Travis Brooks, Deputy Director of the Greater Ithaca Activities Center, announces the official launch of the Law Enforcement Assisted Diversion (LEAD) initiative in Ithaca. LEAD is an evidencebased systems approach that began in Seattle, WA in 2011. It allows LEAD officers to redirect individuals engaged in misdemeanor crimes to community-based services instead of prosecution and incarceration.
“Ithaca is not without remarkable social service and criminal justice programs. In fact, Ithaca is known for its progressive forward-thinking and innovative systems of care” says Brooks. “Unlike current models, the goal of LEAD is to improve public health and public safety by reducing future harm and criminal behavior caused by individuals engaged in crimes related to unmet behavioral health needs. Not all agencies are familiar with the harm-reduction methodology, and they do not understand that office-based (9-5) programs will not work for our target population.” Natalya Cowilich, Community Outreach Worker, added “Punishment does not facilitate skill building, a mantra I say to myself when I do this type of work in the street.”
The Ithaca LEAD Program follows the proven and successful LEAD model with exceptions to meet the specific needs of the Ithaca community. “LEAD has demonstrated extraordinary success in diverting to community services and keeping program participants out of the criminal justice system” Brooks said today.
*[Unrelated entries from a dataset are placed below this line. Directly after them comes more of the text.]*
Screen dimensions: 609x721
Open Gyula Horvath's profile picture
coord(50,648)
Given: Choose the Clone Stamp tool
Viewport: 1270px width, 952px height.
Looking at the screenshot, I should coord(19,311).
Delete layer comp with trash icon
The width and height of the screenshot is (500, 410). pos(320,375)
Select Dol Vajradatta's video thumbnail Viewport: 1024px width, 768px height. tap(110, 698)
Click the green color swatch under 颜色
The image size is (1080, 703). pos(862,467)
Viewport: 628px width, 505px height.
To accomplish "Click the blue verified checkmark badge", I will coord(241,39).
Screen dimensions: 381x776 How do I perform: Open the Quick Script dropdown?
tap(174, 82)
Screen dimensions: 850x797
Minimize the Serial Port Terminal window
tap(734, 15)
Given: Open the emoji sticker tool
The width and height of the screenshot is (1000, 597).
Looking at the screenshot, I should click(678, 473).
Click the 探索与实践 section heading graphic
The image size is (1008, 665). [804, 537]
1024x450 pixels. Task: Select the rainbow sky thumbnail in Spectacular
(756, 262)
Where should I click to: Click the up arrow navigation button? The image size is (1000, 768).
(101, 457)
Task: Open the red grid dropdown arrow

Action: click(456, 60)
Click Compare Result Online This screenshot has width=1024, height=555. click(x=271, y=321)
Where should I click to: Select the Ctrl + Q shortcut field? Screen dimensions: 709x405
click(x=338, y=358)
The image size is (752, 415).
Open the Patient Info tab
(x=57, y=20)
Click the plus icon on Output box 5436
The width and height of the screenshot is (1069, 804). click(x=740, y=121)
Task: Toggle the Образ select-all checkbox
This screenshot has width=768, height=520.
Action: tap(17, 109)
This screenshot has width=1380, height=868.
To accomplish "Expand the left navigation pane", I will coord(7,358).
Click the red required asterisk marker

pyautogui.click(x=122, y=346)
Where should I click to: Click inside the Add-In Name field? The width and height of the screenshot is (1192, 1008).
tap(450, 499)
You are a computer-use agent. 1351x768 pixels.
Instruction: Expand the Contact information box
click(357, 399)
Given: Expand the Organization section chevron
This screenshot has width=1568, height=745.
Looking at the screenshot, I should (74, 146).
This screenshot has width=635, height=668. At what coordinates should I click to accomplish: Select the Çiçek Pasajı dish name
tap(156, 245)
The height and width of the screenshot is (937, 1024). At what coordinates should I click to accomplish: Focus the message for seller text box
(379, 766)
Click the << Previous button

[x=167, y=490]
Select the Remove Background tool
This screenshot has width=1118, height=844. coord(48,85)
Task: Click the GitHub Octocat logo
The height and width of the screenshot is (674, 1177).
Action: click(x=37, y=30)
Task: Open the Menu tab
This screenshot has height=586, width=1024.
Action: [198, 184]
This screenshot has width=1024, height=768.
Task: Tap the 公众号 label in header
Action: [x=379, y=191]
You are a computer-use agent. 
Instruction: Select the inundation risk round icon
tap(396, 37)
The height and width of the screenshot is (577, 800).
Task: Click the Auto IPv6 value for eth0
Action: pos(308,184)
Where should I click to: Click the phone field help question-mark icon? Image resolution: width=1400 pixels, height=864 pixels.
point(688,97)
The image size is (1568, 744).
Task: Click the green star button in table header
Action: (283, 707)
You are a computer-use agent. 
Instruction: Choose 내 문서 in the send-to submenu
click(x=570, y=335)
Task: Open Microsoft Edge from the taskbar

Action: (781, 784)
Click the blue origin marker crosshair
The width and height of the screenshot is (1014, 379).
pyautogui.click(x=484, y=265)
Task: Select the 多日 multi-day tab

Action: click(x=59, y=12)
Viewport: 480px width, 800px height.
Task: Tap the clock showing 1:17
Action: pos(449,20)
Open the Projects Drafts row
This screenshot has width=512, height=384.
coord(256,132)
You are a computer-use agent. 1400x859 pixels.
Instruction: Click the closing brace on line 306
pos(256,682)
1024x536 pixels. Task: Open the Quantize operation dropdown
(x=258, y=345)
This public safety initiative is a collaborative effort between the Greater Ithaca Activities Center, REACH Medical, Office of the Mayor, Tompkins County Public Defender and District Attorney Offices, Ithaca Police Department, and the Community Outreach Team at Family and Children’s Service of Ithaca.
As the epidemic of opioid addiction sweeps across our nation, Ithaca has responded programmatically, and has implemented its own LEAD program. “LEAD is finally up and running, this is such an exciting time to collaborate in a community program that, by its nature, is designed to improve the quality of life for some of our most vulnerable populations” says Brooks. “This program breaks down the silos between policing, community services, and government. It ensures that individuals dealing with systems due to crimes related to poverty, addiction, and mental health receive the care, treatment, and support required for them to thrive.” “The Tompkins County District Attorney’s office is committed to the success of Ithaca’s LEAD program and continues to support the efforts of LEAD stakeholders in diverting our most marginalized community members from the traditional criminal justice track to essential supportive services” said Tompkins County District Attorney Matthew Van Houten. Community Engagement Director, Gloria Coicou added “Our participants do not need jail time, they need food security, housing, healthcare, legal services, job training, etc. Overall, they need help to access these services; Ithaca LEAD will do just that.”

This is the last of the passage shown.